▶ PROBLEM DETAILS
Please give back, word for word, only the lines starting at the one containing "Sunny Anderson (513, 836)" and ending at the one containing "Contact Us (413, 2573)" within the material below.

# # # # # # #

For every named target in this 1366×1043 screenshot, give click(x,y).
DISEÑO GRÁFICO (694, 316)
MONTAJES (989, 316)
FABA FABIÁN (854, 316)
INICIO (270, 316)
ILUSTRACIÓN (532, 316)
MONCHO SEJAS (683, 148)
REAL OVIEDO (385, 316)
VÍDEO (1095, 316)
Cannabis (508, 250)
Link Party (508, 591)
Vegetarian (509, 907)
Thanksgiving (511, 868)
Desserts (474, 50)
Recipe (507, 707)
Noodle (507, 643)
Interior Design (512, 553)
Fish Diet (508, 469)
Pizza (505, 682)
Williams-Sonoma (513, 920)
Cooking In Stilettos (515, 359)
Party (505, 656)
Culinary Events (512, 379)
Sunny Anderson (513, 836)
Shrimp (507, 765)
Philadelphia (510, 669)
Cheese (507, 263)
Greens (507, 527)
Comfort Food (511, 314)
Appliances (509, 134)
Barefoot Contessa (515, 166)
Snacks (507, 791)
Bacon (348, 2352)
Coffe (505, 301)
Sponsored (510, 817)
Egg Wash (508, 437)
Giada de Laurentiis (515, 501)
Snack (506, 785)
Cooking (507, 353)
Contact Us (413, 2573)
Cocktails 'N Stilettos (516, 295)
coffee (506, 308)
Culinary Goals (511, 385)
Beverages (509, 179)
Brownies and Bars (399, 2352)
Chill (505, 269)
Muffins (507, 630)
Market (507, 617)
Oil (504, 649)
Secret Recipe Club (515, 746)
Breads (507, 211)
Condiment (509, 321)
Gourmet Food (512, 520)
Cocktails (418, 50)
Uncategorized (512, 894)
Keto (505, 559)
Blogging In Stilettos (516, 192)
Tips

# # # # # # #

▶ EXPECTED ANSWER
Sunny Anderson (513, 836)
Shrimp (507, 765)
Philadelphia (510, 669)
Cheese (507, 263)
Greens (507, 527)
Comfort Food (511, 314)
Appliances (509, 134)
Barefoot Contessa (515, 166)
Snacks (507, 791)
Bacon (348, 2352)
Coffe (505, 301)
Sponsored (510, 817)
Egg Wash (508, 437)
Giada de Laurentiis (515, 501)
Snack (506, 785)
Cooking (507, 353)
Contact Us (413, 2573)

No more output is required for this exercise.